O canal de humor "Porta dos Fundos" lançou, na última sexta-feira (2), um vídeo chamado "Delação". Ele gerou revolta no público do canal, que perdeu centenas de milhares de inscritos. Confesso que o achei muito divertido, provavelmente o mais engraçado que se fez por lá. A graça não estava nas "piadas", mas no fato de seus autores acreditarem ter feito humor quando, na realidade, praticaram panfletagem política de boteco.
Na esquete, um policial federal é interpretado por Gregório Duvivier, humorista especializado em fazer rir com suas posições políticas e seus textos "poéticos". O policial interroga um político, interpretado por Fábio Porchat, e o pressiona até obter uma citação caricata do nome de Lula. O espectador é levado a concluir que a investigação é tendenciosa e que não há fundamento para prender Lula.

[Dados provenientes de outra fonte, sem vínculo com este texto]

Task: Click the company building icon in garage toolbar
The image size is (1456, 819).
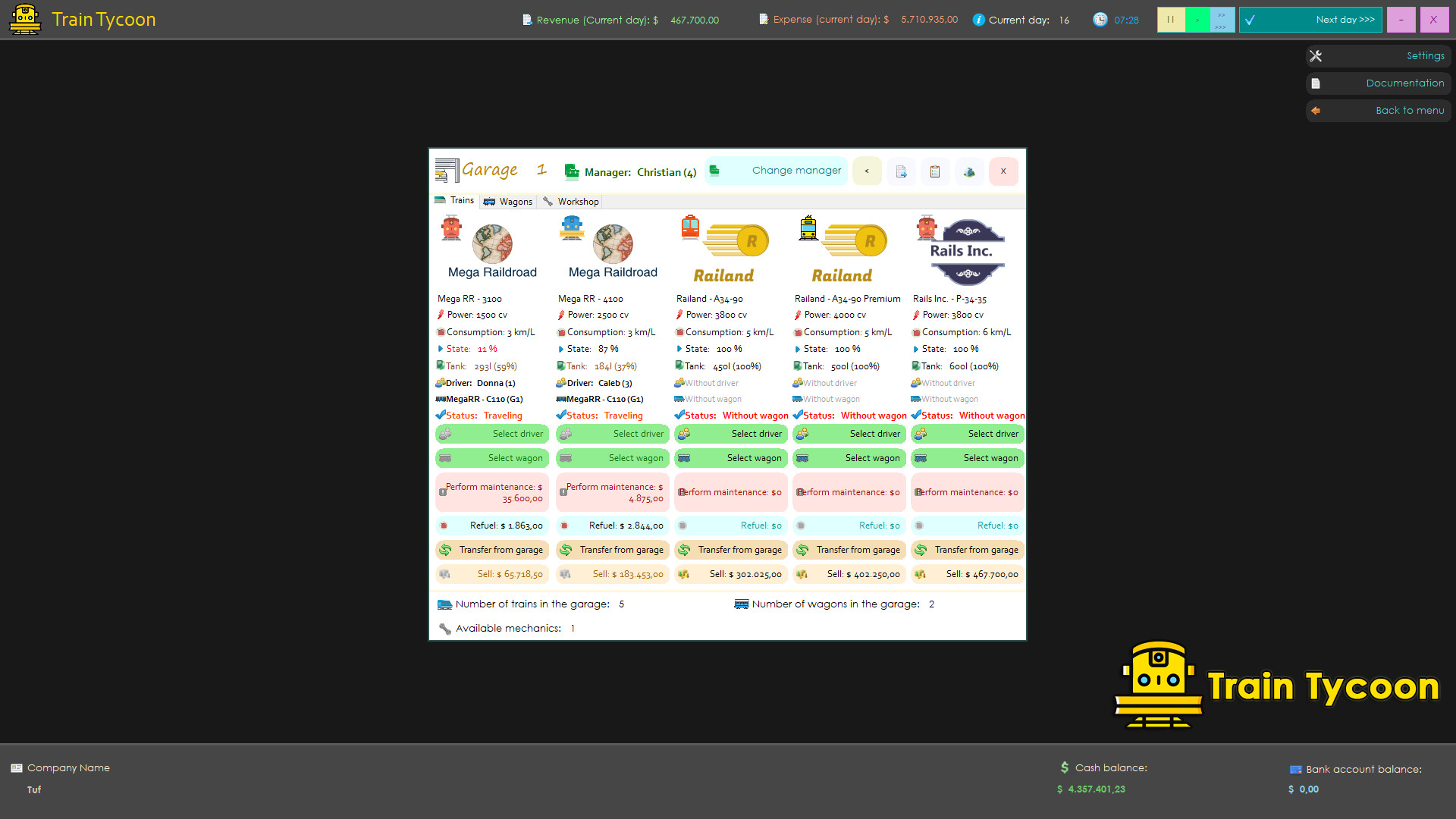Action: pos(968,171)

É evidente que o vídeo trata da Operação Lava Jato. E é igualmente evidente que ele só não foi mais específico para que os autores tenham como defesa um discurso infantiloide do tipo: "Não tinha nada a ver com a Lava Jato, mas se a carapuça serviu..."
O vídeo demonstrou a profunda ignorância de Porchat, que escreveu o roteiro, sobre o esquema do petrolão e sobre o mecanismo da colaboração premiada. É fato que a maioria dos delatores mencionou principalmente políticos do PT e da base aliada, mas insinuar que isso é sinônimo de partidarismo dos investigadores ou do juiz Sergio Moro é uma canalhice tremenda.
A Operação Lava Jato investiga o esquema de corrupção na Petrobras. A essência do esquema é utilizar dinheiro público para manter base parlamentar. A quem interessa comprar deputados e senadores por intermédio de propina para governar? Obviamente, interessa a quem governa. A própria natureza do esquema torna obrigatório o protagonismo do Poder Executivo. E quem comandou este Poder durante os últimos anos foi o PT. A consequência lógica desses fatos é que as revelações das investigações necessariamente implicarão, em sua maioria, nomes do PT ou da base aliada.
Outro ponto absolutamente mentiroso do vídeo é o de que citações sem embasamento podem dar margem a mandados de prisão. O artigo 4º da lei 12.850/2013, que prevê a colaboração premiada, exige que a colaboração seja efetiva. O que significa que, para valer, deve resultar na identificação de cúmplices e dos crimes por eles praticados, na revelação da estrutura e funcionamento da organização criminosa, na prevenção de novos crimes, na recuperação dos lucros obtidos com a prática criminosa ou na localização de eventual vítima com sua integridade física assegurada. Ou seja, não basta citar o nome de qualquer um sem apresentar prova ou conexão com o esquema.
Na Roma antiga, era comum que profissionais do humor fizessem piada dos césares, muitas vezes até na presença dos mesmos. No Brasil contemporâneo, o humor mainstream é governista. Em vez de tirar sarro, puxa o saco. Já as instituições, a democracia, que deveriam ser defendidas daqueles que a querem usurpar por meio da propina, são desrespeitadas com tentativas de piada.
Fábio Porchat e todos os responsáveis pelo canal "Porta dos Fundos" devem um pedido de desculpas à Polícia Federal, à Justiça e a toda sociedade brasileira. Chamar de canalhas aqueles que trabalham numa operação que se tornou símbolo do funcionamento e da independência das instituições brasileiras é um tapa na cara da República.
As democracias garantem o direito de as pessoas serem idiotas. Mas um pedido de desculpas é a mínima demonstração de bom senso que tem de ser dada quando tamanha boçalidade é propagada por pessoas públicas.